# Text excerpt

Commit Graph

266 Commits

Author SHA1 Message Date
Daniel Mack 1effe96568 resolved: split dns_transaction_go()
Split some code out of dns_transaction_go() so we can re-use it later from
different context. The new function dns_transaction_prepare_next_attempt()
takes care of preparing everything so that a new packet can conditionally
be formulated for a transaction.

This patch shouldn't cause any functional change.
2015-12-08 16:51:41 +01:00
Daniel Mack 547493c5ad resolved: handle more mDNS protocol details 2015-12-08 16:51:41 +01:00
Daniel Mack a20b959217 resolved: fix debug message 2015-12-08 16:51:40 +01:00
Daniel Mack 11a27c2ec1 resolved: handle mDNS timeouts per transaction
mDNS packet timeouts need to be handled per transaction, not per link.
Re-use the n_attempts field for this purpose, as packets timeouts should be
determined by starting at 1 second, and doubling the value on each try.

# Provided information
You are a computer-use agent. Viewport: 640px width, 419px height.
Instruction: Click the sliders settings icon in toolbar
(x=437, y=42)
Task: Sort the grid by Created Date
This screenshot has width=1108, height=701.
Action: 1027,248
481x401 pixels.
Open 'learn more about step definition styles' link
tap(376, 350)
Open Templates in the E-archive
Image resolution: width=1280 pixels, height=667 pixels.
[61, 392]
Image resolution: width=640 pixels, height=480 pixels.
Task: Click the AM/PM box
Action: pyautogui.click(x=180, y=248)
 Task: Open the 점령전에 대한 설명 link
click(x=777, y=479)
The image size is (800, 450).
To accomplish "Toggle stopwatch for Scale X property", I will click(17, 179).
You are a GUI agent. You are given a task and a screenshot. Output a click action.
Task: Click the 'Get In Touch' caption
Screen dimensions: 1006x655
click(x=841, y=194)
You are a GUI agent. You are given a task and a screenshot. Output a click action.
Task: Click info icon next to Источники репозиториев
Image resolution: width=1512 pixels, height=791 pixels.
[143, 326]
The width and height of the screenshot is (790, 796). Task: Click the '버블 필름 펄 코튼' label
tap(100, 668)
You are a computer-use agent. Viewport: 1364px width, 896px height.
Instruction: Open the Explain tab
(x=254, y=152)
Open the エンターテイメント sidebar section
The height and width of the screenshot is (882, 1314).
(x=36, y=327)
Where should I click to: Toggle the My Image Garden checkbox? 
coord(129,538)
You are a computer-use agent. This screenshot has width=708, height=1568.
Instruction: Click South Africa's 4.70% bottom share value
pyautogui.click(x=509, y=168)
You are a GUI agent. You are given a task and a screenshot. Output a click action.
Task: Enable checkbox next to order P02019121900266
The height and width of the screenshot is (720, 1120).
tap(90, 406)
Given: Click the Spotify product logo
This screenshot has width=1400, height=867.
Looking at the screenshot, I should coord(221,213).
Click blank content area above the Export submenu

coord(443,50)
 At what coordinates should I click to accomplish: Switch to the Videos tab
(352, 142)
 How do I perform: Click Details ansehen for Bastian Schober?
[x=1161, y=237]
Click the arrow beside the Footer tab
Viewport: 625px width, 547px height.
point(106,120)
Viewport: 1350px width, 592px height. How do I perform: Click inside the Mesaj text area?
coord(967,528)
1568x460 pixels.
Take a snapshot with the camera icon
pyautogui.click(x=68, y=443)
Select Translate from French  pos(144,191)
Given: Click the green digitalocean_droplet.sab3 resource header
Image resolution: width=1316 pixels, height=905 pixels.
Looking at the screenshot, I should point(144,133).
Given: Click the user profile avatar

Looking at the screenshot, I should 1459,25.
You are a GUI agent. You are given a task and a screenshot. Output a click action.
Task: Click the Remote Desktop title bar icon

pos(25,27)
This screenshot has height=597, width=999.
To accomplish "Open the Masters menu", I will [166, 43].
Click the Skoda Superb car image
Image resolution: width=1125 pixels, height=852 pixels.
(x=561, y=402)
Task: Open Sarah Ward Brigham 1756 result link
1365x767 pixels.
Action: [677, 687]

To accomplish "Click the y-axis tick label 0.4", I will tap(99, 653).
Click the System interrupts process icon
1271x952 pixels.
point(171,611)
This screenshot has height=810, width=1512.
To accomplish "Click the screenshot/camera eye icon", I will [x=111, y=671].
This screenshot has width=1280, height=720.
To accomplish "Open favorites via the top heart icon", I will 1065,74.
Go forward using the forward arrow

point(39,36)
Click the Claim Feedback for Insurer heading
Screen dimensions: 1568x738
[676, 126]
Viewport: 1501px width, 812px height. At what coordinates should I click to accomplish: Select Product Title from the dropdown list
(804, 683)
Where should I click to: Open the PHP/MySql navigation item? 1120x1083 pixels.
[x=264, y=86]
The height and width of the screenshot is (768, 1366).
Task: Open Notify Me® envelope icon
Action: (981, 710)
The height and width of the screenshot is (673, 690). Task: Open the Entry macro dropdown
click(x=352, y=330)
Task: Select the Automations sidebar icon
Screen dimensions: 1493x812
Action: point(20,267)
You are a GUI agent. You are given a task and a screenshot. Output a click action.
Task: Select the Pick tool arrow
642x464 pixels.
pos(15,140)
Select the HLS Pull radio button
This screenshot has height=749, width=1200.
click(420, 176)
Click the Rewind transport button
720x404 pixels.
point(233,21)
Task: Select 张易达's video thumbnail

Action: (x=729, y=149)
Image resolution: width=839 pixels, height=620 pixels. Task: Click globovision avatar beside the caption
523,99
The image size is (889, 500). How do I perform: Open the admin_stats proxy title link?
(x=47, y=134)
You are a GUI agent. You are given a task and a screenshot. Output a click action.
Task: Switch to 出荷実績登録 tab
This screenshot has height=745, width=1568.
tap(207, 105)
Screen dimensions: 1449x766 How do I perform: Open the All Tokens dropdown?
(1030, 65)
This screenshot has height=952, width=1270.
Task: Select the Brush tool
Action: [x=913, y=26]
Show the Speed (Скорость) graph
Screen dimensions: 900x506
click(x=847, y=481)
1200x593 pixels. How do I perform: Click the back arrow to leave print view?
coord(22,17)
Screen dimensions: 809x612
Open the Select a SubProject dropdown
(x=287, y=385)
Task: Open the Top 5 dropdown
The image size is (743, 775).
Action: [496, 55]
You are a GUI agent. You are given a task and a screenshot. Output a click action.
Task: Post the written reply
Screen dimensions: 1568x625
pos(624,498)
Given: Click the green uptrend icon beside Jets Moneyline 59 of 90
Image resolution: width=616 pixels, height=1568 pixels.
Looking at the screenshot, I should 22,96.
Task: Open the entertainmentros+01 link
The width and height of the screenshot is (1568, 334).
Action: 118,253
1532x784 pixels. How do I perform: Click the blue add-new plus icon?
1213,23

# Short problem
According to the commit log, why does the mDNS timeout change re-use the n_attempts field? Answer in one to three sentences.

# Written answer
mDNS packet timeouts have to be handled per transaction rather than per link. The timeout should start at 1 second and double on each try, so the per-transaction n_attempts count serves this purpose.